» Activity: When you reach a picture, skip it, and retype every line below exactly.
Dataset excerpts: Begin
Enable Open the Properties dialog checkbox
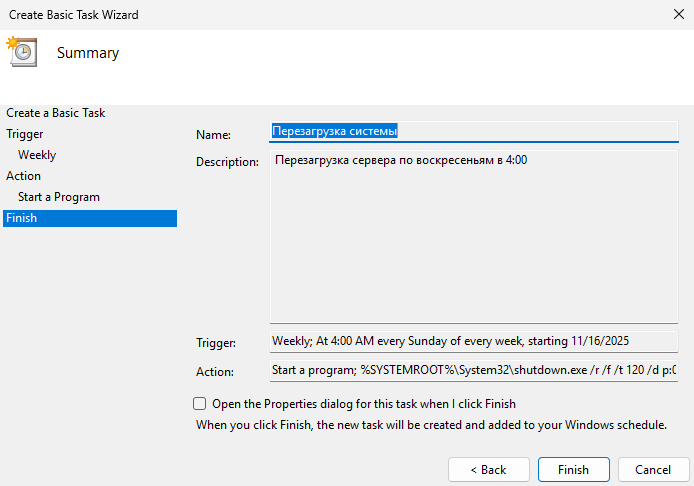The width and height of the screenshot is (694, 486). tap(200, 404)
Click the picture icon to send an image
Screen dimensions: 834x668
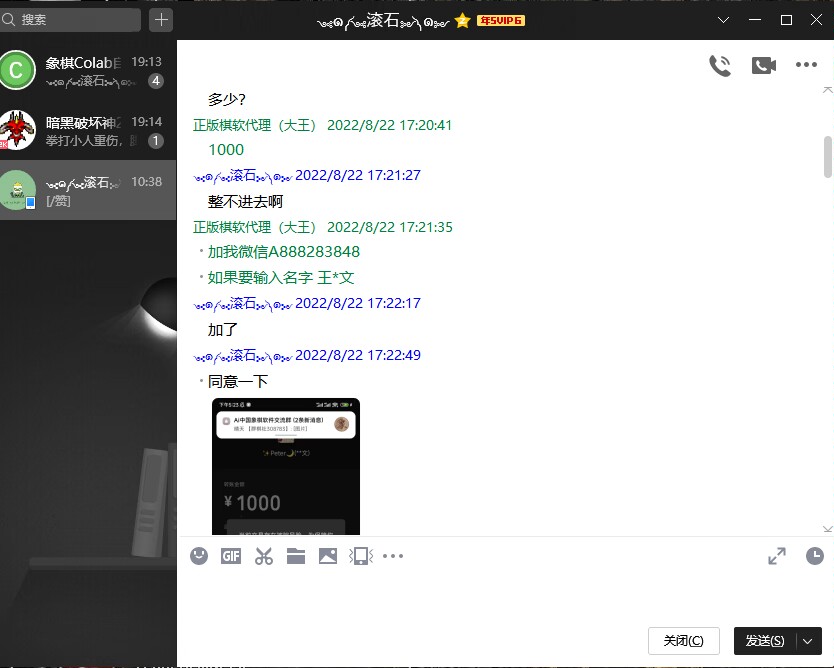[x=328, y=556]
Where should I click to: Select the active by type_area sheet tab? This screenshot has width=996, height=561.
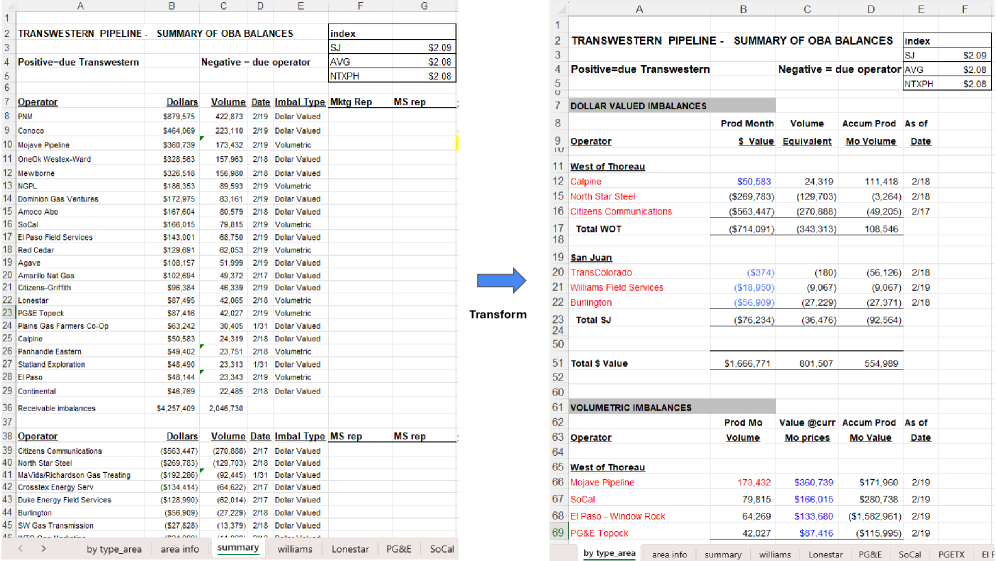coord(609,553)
Dataset excerpts: End
» Reply to the task:
Enable Open the Properties dialog checkbox
The width and height of the screenshot is (694, 486). tap(200, 404)
Click the picture icon to send an image
Screen dimensions: 834x668
[x=328, y=556]
Where should I click to: Select the active by type_area sheet tab? This screenshot has width=996, height=561.
coord(609,553)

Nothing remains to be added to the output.